¿Conoces esa sensación? Tienes prisa, una lista interminable de cosas por hacer, pero el ritual es el ritual, y hay que echar la lotería. A un hombre de 69 años de Waldorf, en Maryland, le pasó exactamente eso, y su forma de resolverlo le ha salido, literalmente, redonda.
Nuestro protagonista, un jugador habitual con sus números fetiche bien aprendidos, llegó a la tienda Dash In de su localidad con el tiempo justo. En lugar de enfrascarse en el metódico proceso de rellenar su boleto de Powerball, optó por la vía rápida y, para qué engañarnos, la más cómoda. Se acercó al mostrador y le dijo al dependiente que le diera un boleto, el que fuera. Delegó su suerte en un completo desconocido. Una decisión que muchos supersticiosos jamás tomarían.

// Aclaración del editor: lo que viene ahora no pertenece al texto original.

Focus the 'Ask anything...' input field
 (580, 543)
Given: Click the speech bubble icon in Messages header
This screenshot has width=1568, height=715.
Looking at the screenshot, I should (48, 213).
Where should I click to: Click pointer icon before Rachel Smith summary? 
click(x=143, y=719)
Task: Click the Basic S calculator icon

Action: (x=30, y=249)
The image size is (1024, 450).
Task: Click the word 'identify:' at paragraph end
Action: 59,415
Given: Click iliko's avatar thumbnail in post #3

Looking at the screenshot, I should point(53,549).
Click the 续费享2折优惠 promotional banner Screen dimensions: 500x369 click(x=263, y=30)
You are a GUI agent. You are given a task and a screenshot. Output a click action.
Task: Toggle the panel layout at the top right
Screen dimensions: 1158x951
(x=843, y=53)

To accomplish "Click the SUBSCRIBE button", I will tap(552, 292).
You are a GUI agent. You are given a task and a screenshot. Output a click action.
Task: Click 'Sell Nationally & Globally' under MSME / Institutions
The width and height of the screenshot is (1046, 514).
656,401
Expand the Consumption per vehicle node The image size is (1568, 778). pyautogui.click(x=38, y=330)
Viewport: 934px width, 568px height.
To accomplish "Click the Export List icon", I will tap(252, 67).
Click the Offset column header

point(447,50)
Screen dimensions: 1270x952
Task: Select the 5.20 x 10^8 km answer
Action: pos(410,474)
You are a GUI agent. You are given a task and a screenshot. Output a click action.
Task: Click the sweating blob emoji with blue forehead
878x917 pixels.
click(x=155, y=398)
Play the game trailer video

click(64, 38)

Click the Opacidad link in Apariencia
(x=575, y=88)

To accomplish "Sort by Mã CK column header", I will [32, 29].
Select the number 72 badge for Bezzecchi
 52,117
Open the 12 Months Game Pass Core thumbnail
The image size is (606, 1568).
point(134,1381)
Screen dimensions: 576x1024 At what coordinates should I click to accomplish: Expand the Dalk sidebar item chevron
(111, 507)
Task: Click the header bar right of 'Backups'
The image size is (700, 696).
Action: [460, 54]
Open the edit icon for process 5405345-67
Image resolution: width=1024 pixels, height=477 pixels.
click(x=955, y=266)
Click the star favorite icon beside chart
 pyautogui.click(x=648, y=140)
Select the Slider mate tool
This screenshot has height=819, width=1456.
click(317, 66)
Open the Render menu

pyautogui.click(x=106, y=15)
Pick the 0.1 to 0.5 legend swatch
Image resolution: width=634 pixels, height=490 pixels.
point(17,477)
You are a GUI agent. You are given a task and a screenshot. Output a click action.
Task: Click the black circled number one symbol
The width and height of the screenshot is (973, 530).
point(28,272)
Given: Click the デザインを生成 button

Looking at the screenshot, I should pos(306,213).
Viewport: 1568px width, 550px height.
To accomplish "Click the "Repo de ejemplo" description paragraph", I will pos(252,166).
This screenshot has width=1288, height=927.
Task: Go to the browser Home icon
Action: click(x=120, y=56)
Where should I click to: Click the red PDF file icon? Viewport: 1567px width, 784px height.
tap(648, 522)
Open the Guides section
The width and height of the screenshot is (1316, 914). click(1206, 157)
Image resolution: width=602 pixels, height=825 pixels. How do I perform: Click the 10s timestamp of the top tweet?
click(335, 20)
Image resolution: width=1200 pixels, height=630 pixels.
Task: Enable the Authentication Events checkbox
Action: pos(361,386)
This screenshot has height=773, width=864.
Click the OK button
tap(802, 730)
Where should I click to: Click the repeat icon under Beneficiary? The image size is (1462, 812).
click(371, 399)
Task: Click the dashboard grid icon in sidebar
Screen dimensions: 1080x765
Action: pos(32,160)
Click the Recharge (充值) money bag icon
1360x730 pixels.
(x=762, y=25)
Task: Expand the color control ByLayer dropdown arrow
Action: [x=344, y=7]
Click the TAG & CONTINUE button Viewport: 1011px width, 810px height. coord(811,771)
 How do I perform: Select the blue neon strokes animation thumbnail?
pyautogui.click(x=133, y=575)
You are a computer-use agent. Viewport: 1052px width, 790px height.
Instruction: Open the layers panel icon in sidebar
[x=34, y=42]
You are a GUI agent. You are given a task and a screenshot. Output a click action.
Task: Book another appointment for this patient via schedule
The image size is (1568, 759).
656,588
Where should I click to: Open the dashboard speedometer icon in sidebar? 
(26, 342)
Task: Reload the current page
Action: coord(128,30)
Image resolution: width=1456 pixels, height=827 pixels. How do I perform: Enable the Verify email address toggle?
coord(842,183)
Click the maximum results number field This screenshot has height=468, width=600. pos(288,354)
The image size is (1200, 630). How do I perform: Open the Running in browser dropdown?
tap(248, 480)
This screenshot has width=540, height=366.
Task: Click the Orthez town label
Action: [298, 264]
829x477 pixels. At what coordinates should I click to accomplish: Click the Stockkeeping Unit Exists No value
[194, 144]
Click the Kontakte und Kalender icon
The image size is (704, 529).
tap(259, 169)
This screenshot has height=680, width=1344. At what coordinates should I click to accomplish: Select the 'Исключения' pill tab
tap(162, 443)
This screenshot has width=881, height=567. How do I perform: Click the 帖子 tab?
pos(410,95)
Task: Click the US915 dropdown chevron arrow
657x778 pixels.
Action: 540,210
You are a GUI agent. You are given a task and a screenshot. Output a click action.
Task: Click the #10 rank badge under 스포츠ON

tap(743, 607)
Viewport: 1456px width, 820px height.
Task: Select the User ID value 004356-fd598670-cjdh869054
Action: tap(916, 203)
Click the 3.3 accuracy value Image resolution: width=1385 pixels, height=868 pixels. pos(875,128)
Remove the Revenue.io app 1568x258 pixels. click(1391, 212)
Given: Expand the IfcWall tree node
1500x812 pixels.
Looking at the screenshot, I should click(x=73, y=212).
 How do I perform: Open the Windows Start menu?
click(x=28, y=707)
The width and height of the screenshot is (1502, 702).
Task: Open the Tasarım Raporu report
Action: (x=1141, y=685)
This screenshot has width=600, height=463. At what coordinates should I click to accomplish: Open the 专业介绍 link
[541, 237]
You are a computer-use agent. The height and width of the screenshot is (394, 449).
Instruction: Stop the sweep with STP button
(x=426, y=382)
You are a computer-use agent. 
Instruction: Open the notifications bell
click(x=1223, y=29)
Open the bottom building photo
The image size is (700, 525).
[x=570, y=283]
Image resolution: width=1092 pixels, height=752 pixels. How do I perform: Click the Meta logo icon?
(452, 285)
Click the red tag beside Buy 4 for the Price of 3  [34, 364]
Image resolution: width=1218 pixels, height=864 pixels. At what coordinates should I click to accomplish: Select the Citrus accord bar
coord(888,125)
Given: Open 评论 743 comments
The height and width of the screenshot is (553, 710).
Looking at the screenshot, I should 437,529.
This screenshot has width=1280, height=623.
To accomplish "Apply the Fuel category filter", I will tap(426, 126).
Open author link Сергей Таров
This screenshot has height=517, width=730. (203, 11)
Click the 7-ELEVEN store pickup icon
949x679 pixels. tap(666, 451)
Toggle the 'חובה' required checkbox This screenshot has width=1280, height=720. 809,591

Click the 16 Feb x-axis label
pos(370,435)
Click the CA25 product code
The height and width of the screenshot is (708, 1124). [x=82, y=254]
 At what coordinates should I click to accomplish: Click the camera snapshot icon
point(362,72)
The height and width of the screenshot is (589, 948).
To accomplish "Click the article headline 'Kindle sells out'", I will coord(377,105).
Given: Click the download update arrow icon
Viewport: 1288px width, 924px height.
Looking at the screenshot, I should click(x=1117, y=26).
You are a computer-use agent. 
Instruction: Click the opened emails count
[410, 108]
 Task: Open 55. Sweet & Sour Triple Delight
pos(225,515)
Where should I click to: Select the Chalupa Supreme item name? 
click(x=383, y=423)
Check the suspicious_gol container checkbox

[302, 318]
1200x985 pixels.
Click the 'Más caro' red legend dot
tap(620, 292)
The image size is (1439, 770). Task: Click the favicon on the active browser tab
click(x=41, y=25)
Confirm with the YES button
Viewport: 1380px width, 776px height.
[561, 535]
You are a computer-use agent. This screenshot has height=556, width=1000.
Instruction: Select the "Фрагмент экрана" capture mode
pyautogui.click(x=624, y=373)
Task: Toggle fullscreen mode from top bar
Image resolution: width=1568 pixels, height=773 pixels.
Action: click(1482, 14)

El dependiente, sin saber que se estaba convirtiendo en el Hada Madrina de esta historia, le entregó un boleto de elección rápida o ‘quick-pick’. El hombre lo cogió, lo guardó y siguió con su ajetreado día, sin darle mayor importancia.
La verdadera sorpresa llegó más tarde. Al volver a la tienda, decidió pasar el boleto por el escáner para comprobar si, por casualidad, había rascado algo. La máquina, con su pitido característico, le dio una noticia que no esperaba: había ganado un premio de 50.000 dólares. ¡Cincuenta mil! Por un boleto que ni siquiera había elegido él.
Lejos de pensar en yates o viajes a las Bahamas, este afortunado ganador tiene los pies bien en la tierra. Según contó a los funcionarios de la Lotería de Maryland, el dinero tiene un destino muy claro y práctico. Una parte irá destinada a algunas mejoras que necesita su casa, y la otra servirá para liquidar de una vez por todas el pago de su furgoneta.
Así que ya sabes, la próxima vez que vayas con prisas, quizás la mejor estrategia sea dejar que el azar, o el dependiente de turno, elija por ti. A veces, la mayor suerte se encuentra cuando rompemos la rutina.